First, it is true that most families have little left in reserve to deal with another layoff, so the NYT is absolutely right that a second downturn would really whack people that are already hurting. But there are two important points to make on this.
First, precisely because the economy is still badly depressed in many ways it is much less likely that we will see a recession. Remember a recession means two quarters of negative growth. To have negative growth there have to be sectors of the economy that are shrinking. Typically this would be construction and car purchases.

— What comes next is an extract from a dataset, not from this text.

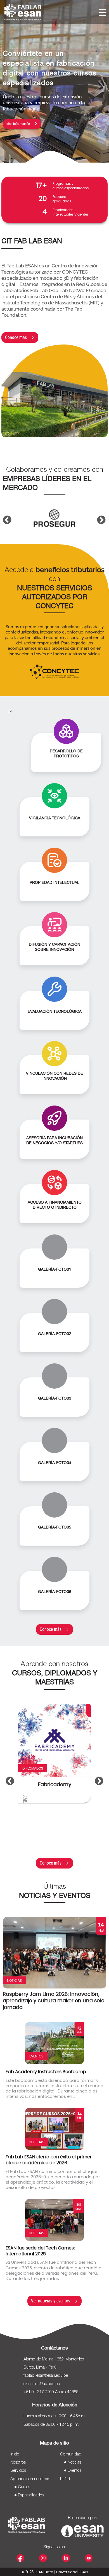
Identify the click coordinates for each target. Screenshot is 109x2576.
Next (99, 512)
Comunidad (70, 2454)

As it stands, construction (both residential and non-residential) are seriously depressed. It is difficult to imagine that either sector could fall much more than it already has. This means any negative impact that they have on the economy will be very limited. The auto sector is also still well-below pre-recession levels of sales. If it were to dip by another 10-15 percent (a very large dip), it would not have that much impact on the economy.
Consumption more generally is growing, albeit slowly. This is 70 percent of output, and even modest growth in consumption is likely to keep the economy growing. The government sector is shrinking, but only at around a 2 percent annual rate. So, we have to offset a sector that is about 20 percent of GDP shrinking at a 2 percent rate to stay in positive territory.
That is a pretty low bar. I think the double-dip crowd has not done their homework.
The second point is that a double-dip is not the sort of game-changing event that many seem to think. If we have a prolonged period of weak growth, that means rising unemployment and increased suffering. There is no magic to going negative. If we had 2 quarters where the economy shrank by 0.3 percent and followed by a year of 7 percent growth, this would be a great deal.
By contrast, we may be looking at 2 years or more where the growth could be in the range of 2.0 percent or even less. When we have 9.1 percent unemployment, this is an outrage. If we get people applauding because at least we are not seeing a double dip, then we have to calmly escort these ignorant beings to somewhere far away from economic policy discussions. They clearly do not have a clue and need to try a different line of work.
Finally, it is 100 percent nonsense to say that the government is out of policy options. We can do more stimulus. The financial markets are yelling at the government at the top of their lungs saying “borrow more money.” That’s what 2.6 percent interest rate on 10-year Treasury bonds means. There are balanced-budget worshipping politicians who say that the government can’t do anything, but this is not true and the NYT has no business repeating it.
The Fed could also do more. For some reason the article does not mention policies that Ben Bernanke has himself suggested: targeting a long-term interest rate (e.g. a 1.0 percent 5-year Treasury rate) or a higher rate of inflation (e.g. 3-4 percent). The former was mentioned by Bernanke at his Jackson Hole speech last summer; the latter in a paper that he wrote while still a professor at Princeton. Both could help to boost demand and create jobs.
The government could also try to create jobs by taking steps to lower the value of the dollar. The Chinese government has been making threats that it will stop buying up U.S. government debt if we don’t take their advice. The Obama administration could ask what they most want and then do the exact opposite. If the Chinese government stops buying U.S. assets then the dollar will fall against the yuan. This is equivalent to imposing a tariff on Chinese imports and giving a subsidy to U.S. exports. In other words, it should lead to a burst in net exports which will lift the economy and create jobs.
Finally, the government could promote work sharing. Every month employers lay off or fire 2 million workers. If the government gave incentives so that employers were persuaded to shorten hours rather dump employees, and this reduced this figure by 10 percent, it would be equivalent to creating another 200,000 jobs per month.
In short, there is much that the government can do to create jobs. It is understandable that incumbent politicians would want to push the “nothing we can do line” to justify their own failings, however news outlets have no business passing along these excuses which are not true.